同じ様な研究は体色の変化に着いても行われている。最後に、ヨーロッパのカラスの羽の色について行われたゲノム研究について紹介する。日本ではカラスは黒いと決まっているが、ヨーロッパには2種類のカラスが住んでいる。例えば、スペイン、フランス、ドイツでは我が国と同じ黒いカラスだ。しかしイタリア、東欧、北欧になると、図3に示すように灰色と黒のツートンカラーを持っている。

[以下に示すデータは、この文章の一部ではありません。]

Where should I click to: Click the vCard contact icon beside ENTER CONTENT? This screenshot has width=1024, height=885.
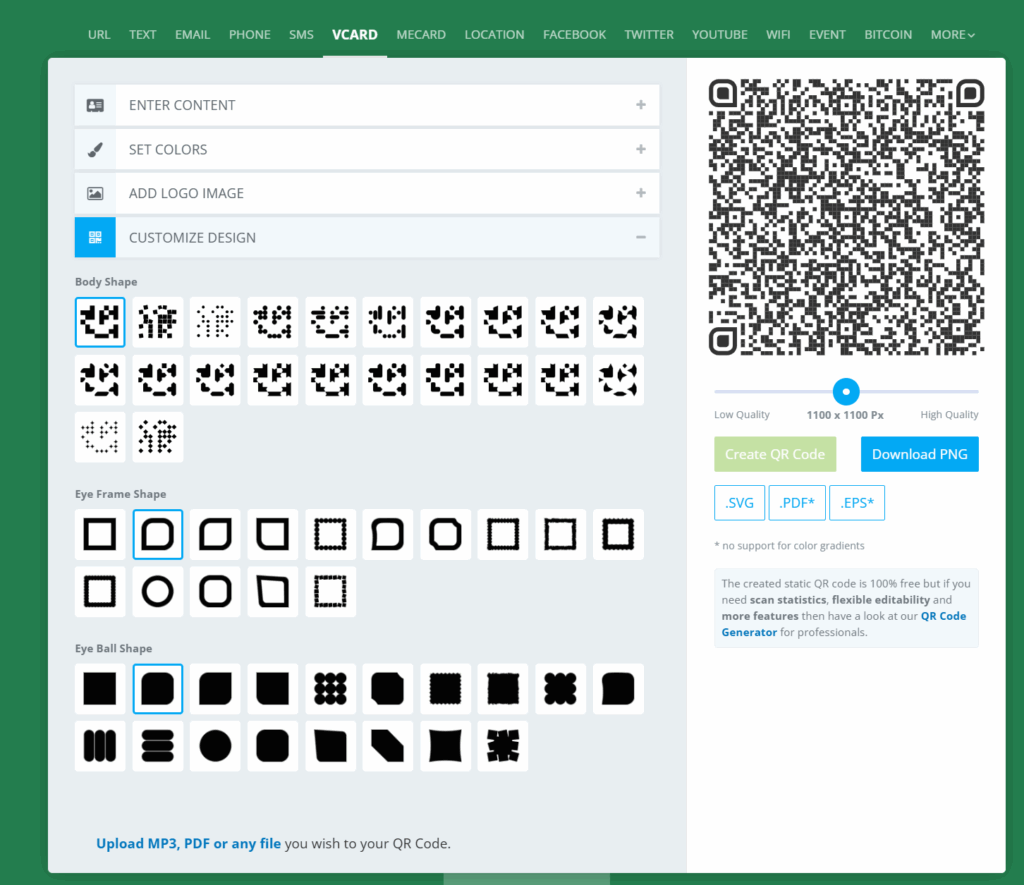(x=95, y=104)
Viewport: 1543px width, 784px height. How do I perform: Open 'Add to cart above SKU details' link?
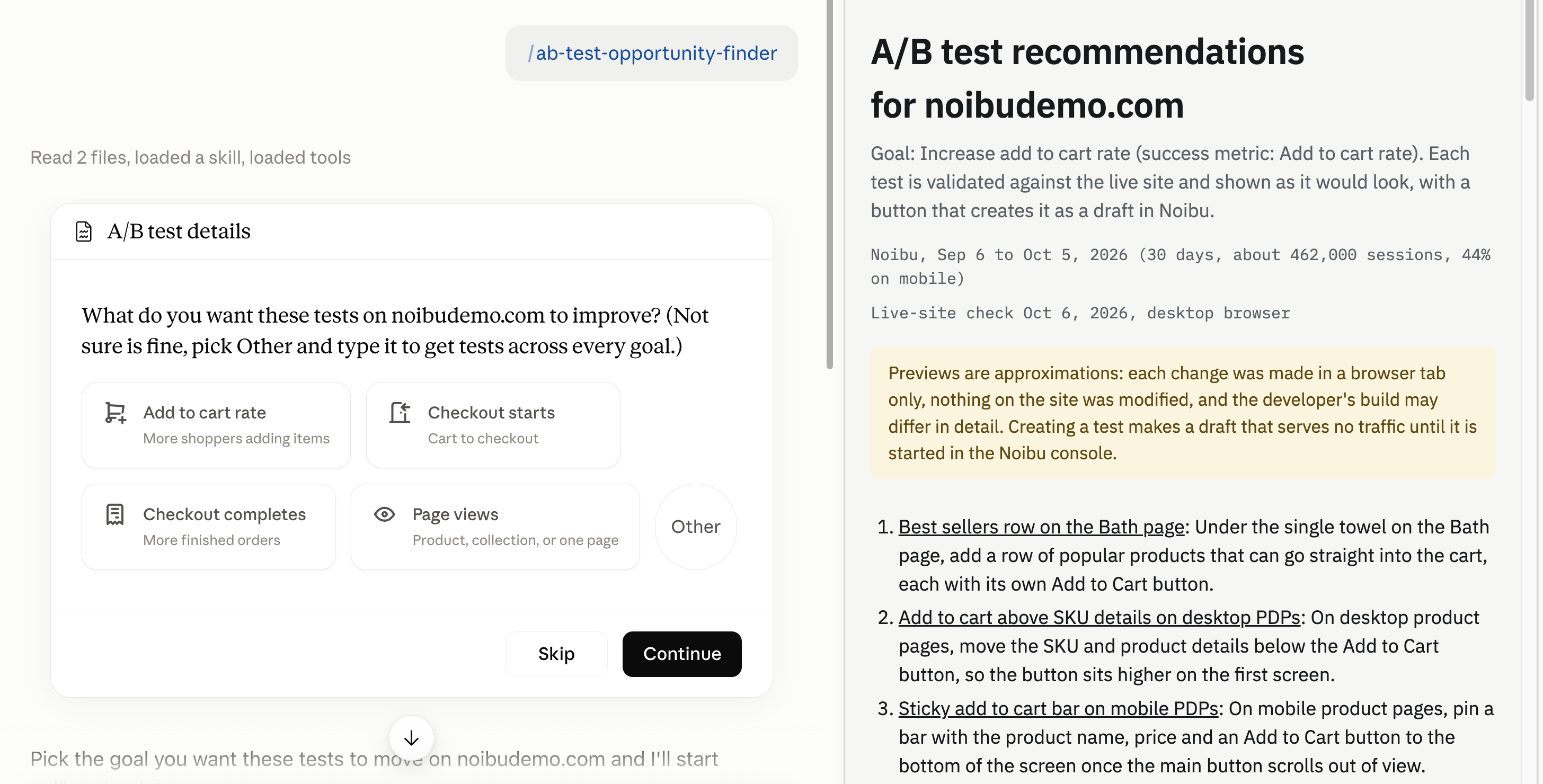click(x=1099, y=617)
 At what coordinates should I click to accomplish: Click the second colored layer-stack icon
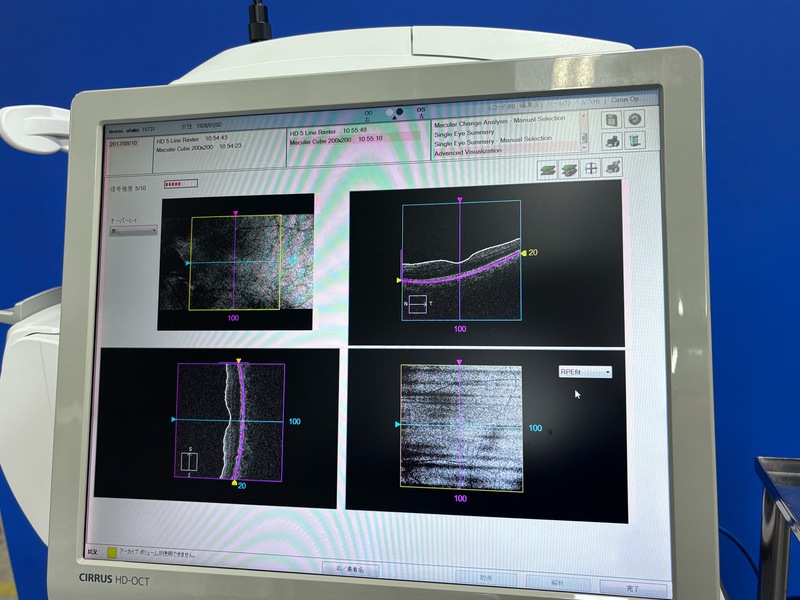569,170
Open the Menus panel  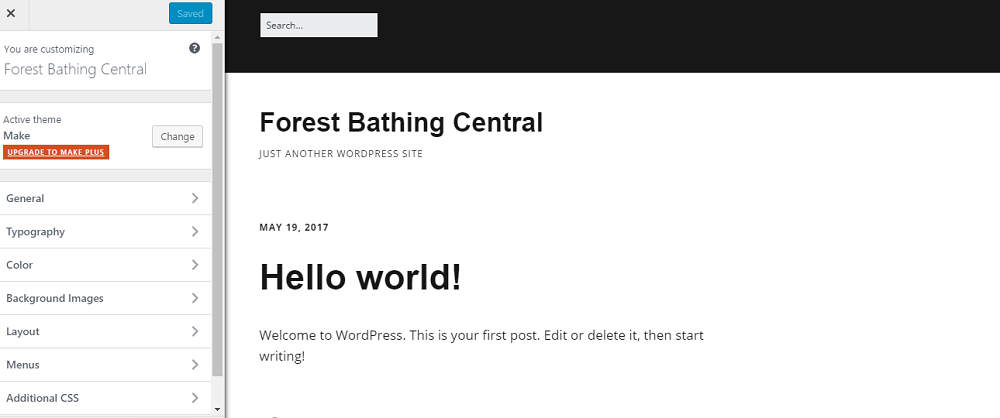105,364
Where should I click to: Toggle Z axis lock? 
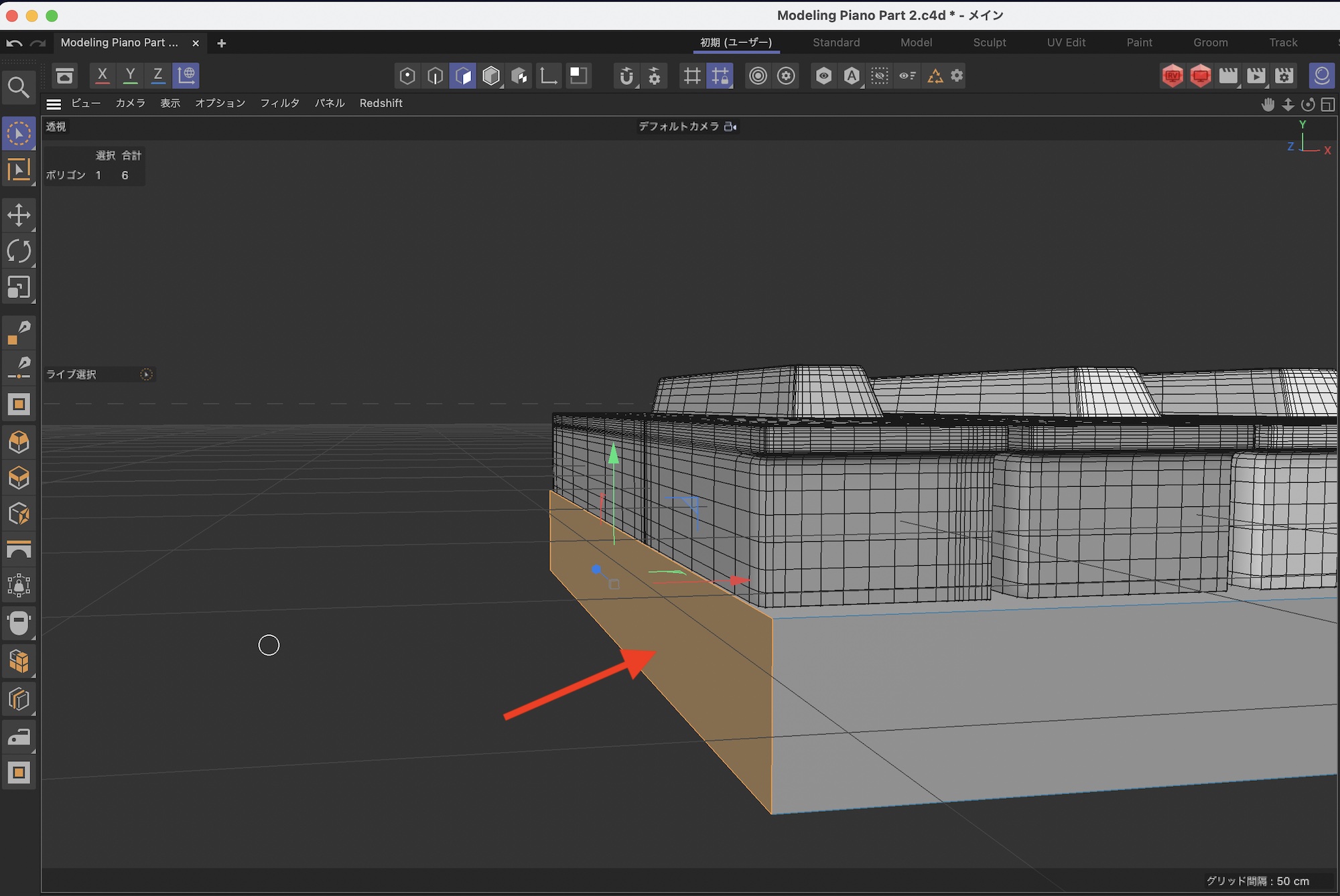[x=157, y=76]
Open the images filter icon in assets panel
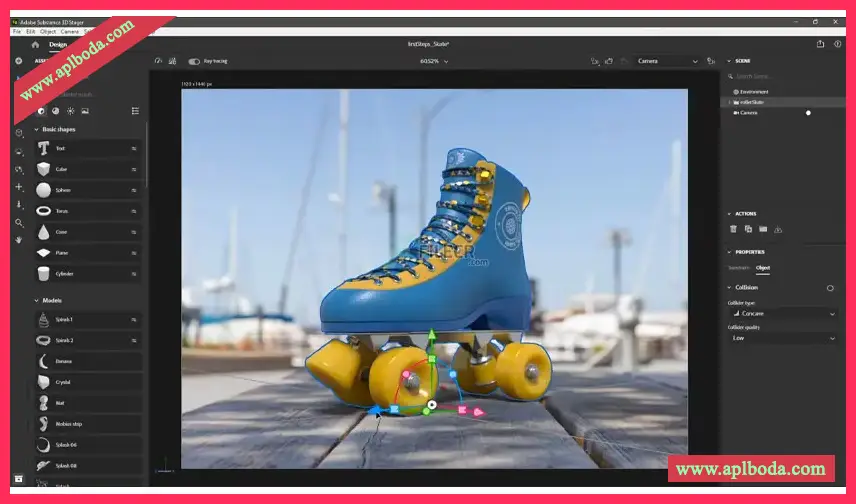 pyautogui.click(x=85, y=111)

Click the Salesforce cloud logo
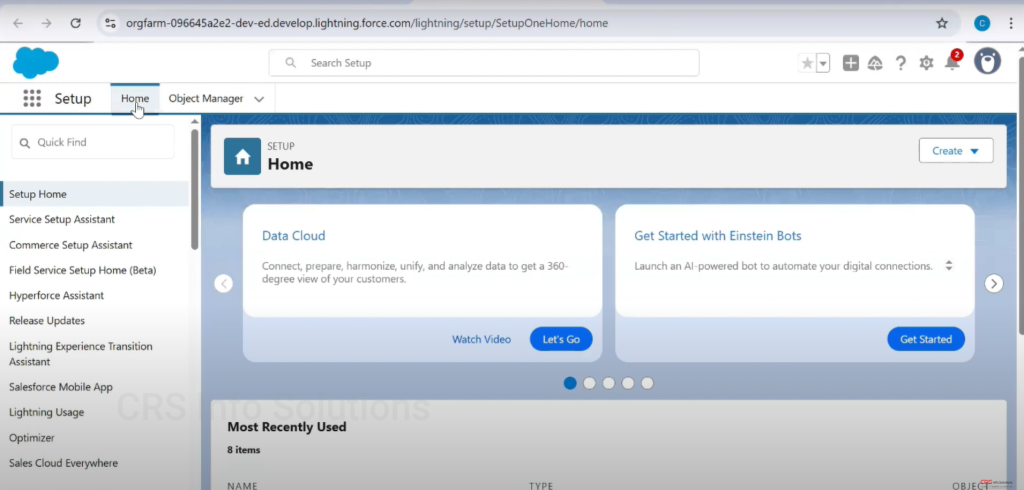click(36, 62)
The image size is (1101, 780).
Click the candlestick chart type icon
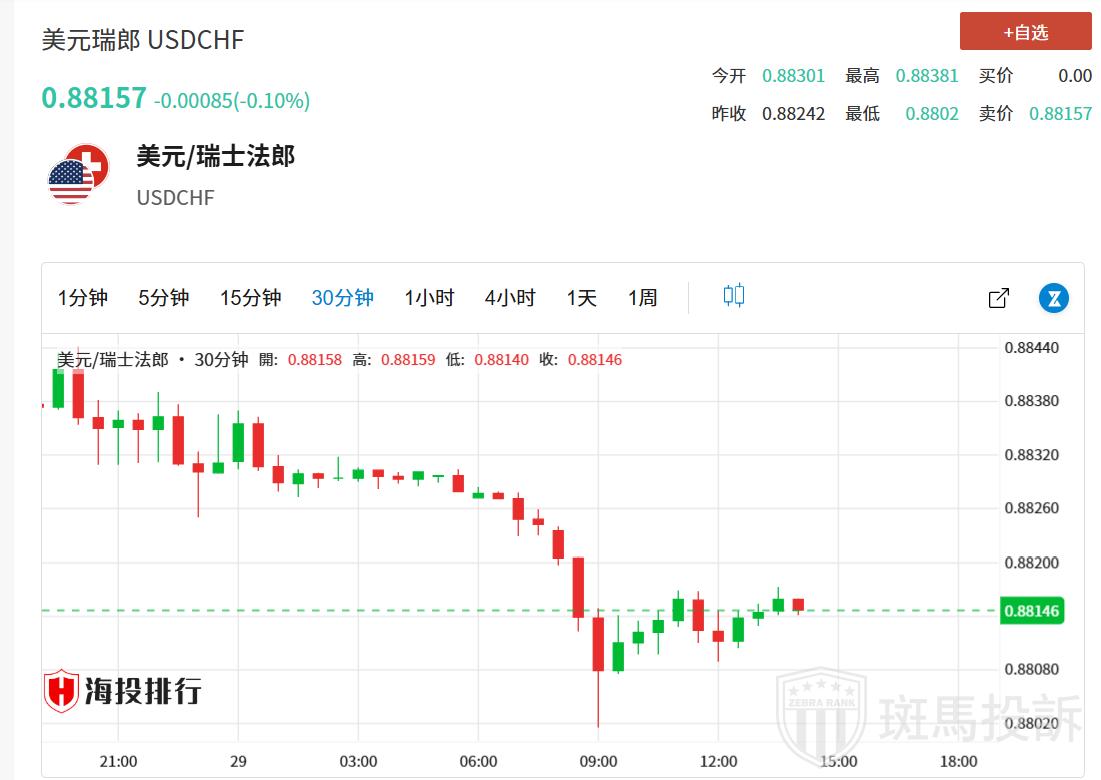(734, 296)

図4 ザグレブ(クロアチア)の自然史博物館に展示してあった2種類のカラス
クロアチアは両方のカラスが共存する境界のようだ。

この色の異なる2種類の集団のゲノムを比較し、羽色のパターンに関わる遺伝子を調べたスウェーデン・ウプサラ大学からの研究が今年の6月サイエンス誌に掲載された(Science 344, 1410, 2014)。タイトルはズバリ、「The genomic landscape underlying phenotypic integrity in the face of gene flow in crows(遺伝子の交換が続いているのに羽色が維持されるためのゲノム背景)」だ。タイトルからわかるように、羽色の異なる2種類の集団では交雑が続いており、また実際に交雑が可能であることが実験的にも確認されている。従って、種として分離しているわけではない。研究では黒いカラスの住む地域ドイツ、スペイン、ツートンカラーのカラスの住む地域スウェーデンとポーランドから全部で60羽集め、次世代シークエンサーでゲノムを解読し、2つの集団で明らかに異なる遺伝子を探している。実際、色が違っていてもヨーロッパのカラスの遺伝子はほとんど同じと言っていいほど似ている。勿論黒いカラス同士でも違いはある。しかし黒いカラスとツートンカラーのカラスにだけに見られるはっきりとした差が見られる遺伝子領域が幾つか特定できる。この領域に存在する遺伝子をリストしてその機能を調べてみると、中に羽色を決めるメラニン色素の発生に関わる遺伝子が幾つも見つかる。羽色の差から見て当然の結果と言える。面白いのは、もう一つはっきり違う遺伝子の中に、視覚認識に関わる遺伝子が含まれていることだ。ここからは推察でしかないが、羽色のパターンとそれを認識する視覚の遺伝子がともに多様化することで、同じ羽色の組み合わせだけがつがいになる傾向がうまれ、種分化へと突き進んでいると考えられる。しかし考えてみると、私たち人間も肌の色の似通った同士で集団を形成して来たことは確かだ。しかし種分化へと突き進む前に、現代では肌の色の区別を思想で克服し始めている。このおかげで人類はますます種の中で多様化することが可能になっているようだ。